How do I pace a run to this playlist?
Don't ease in—'Viagra Boys, Warmduscher: Egg Punk Alarm' hits immediately and sets the tone. Settle into rhythm during 'King Gizzard × Fontaines D.C.,' then brace for 'The Whitey Section: All-Caps Panic' around mile four. 'ULTRAVIOLET' at track twelve is your Wall Breaker moment—if you're still negotiating with yourself by then, you've already lost. The final three tracks carry you home on pure momentum.
What kind of run is this playlist designed for?
Tempo runs, threshold efforts, or any run where you need to outrun your own excuses. At 53 minutes and ~139 BPM average, it's built for 10K pace or a hard 8-miler. This isn't a long slow distance playlist—it's too aggressive, too unrelenting. If you're looking for something to zone out to, this will just irritate you.
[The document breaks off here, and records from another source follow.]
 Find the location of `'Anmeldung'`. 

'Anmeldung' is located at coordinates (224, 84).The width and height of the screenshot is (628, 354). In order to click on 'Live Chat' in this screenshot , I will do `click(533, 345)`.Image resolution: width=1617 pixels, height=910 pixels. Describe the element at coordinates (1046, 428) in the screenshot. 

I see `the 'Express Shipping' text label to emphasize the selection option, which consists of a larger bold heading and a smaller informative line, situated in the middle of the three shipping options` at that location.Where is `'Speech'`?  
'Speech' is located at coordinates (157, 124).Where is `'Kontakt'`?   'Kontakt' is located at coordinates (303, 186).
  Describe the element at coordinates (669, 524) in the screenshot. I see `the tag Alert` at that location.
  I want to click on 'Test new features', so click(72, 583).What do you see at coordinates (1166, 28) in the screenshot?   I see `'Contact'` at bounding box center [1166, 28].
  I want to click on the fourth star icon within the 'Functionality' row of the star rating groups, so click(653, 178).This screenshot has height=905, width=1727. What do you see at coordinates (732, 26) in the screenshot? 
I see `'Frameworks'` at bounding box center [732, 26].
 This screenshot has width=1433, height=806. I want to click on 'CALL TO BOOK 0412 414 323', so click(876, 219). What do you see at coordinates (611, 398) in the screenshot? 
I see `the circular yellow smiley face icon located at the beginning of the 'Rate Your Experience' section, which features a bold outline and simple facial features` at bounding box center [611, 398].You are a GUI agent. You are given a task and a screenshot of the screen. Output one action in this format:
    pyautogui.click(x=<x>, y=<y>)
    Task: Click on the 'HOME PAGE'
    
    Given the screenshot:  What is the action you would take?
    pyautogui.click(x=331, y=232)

If you're looking for something to push you past your usual quit point, press play.
How does the BPM work for running cadence?
The playlist hovers around 139 BPM, which is slightly below optimal running cadence but perfect for tempo work if you're matching every other beat. Egg punk and post-punk don't care about your cadence science—they care about forward momentum. The tempo stays locked enough to keep you honest but loose enough to let you find your own rhythm inside the chaos. It's not metronomic; it's propulsive.
Why is 'ULTRAVIOLET' by The Weird Sisters the Wall Breaker track?
Because it hits at forty minutes in, exactly when the run should be falling apart, and instead everything clicks into focus. The distortion stays but the melody breaks through, proving the noise wasn't punishment—it was preparation. It's the moment when you stop fighting the distance and start leaning into it. The Weird Sisters understand what great running music knows: beauty buried under chaos is beauty you have to chase.
What makes egg punk good for running?
Egg punk is raw, unhinged, and too chaotic to argue with. It shares DNA with post-punk and noise rock but strips away any pretense of sophistication. Viagra Boys and Warmduscher sound like bands who couldn't care less if you're tired or your shoes are wrong. That refusal to coddle you is exactly what you need when you're three miles in and already negotiating. Egg punk doesn't let you off the hook.
Why is King Gizzard & The Lizard Wizard on a running playlist?
Because 'Shanghai' and 'Le Risque' are King Gizzard in full psychedelic sprint mode—guitars spiraling around a locked tempo that won't let you coast. They're a band with seventeen albums who refuse to repeat themselves, and these two tracks capture them at their most restless. That restlessness translates perfectly to running: you're moving, the music's moving, and neither of you knows exactly where you're going but you're committed.